DATA SECTION:
###

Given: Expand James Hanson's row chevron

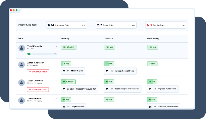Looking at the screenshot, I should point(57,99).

###

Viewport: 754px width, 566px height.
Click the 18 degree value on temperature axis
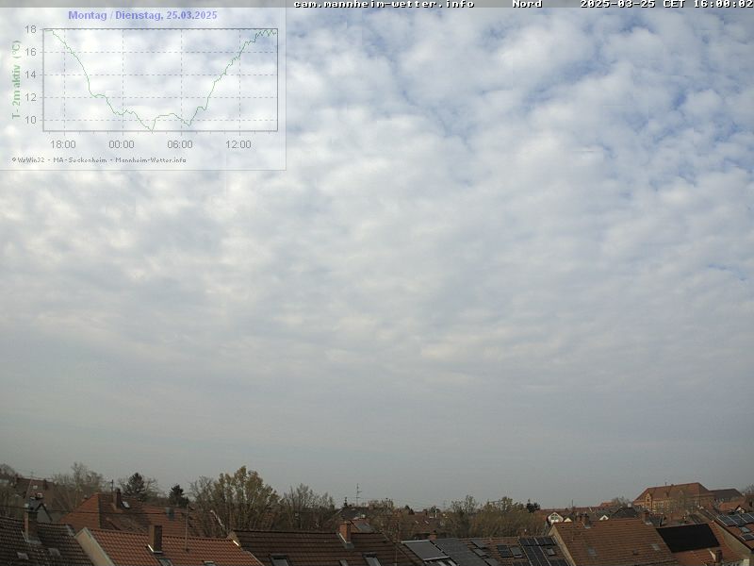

###

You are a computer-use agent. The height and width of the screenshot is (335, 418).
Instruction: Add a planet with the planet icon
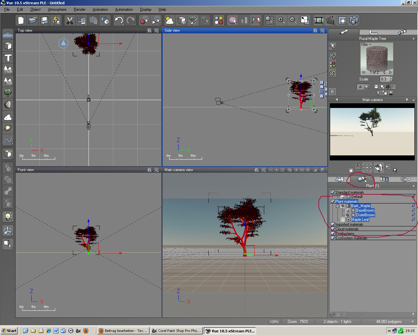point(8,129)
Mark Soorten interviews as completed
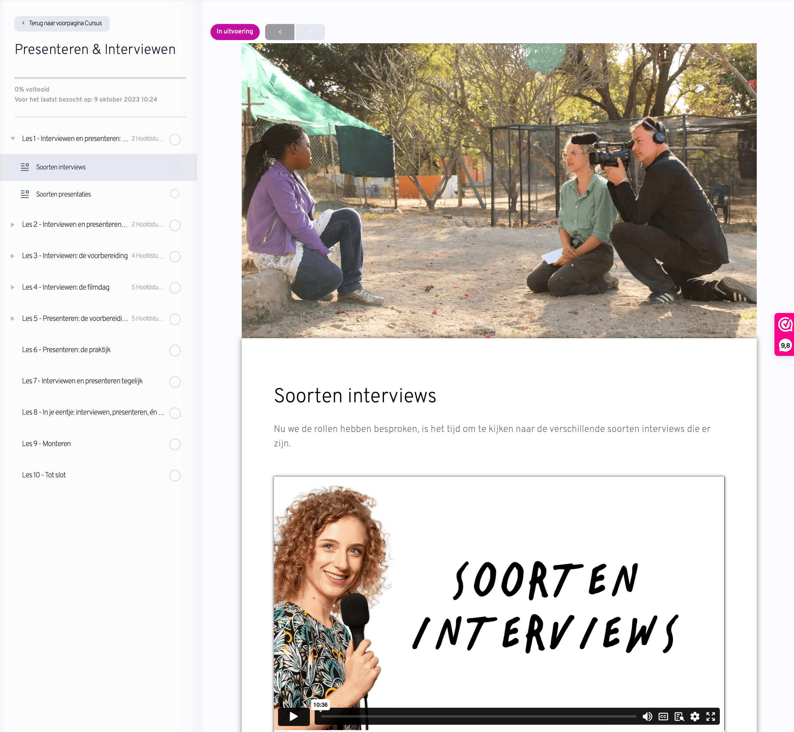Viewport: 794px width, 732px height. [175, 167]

###

BRIEF: Rewrite the stretch of the listing from "Viewport: 754px width, 566px height." through "Click the 18 degree value on temperature axis", swapping "temperature axis" for "temperature scale" and leaving everything else unchanged. Give only those lines.

FINISHED EXERCISE:
Viewport: 754px width, 566px height.
Click the 18 degree value on temperature scale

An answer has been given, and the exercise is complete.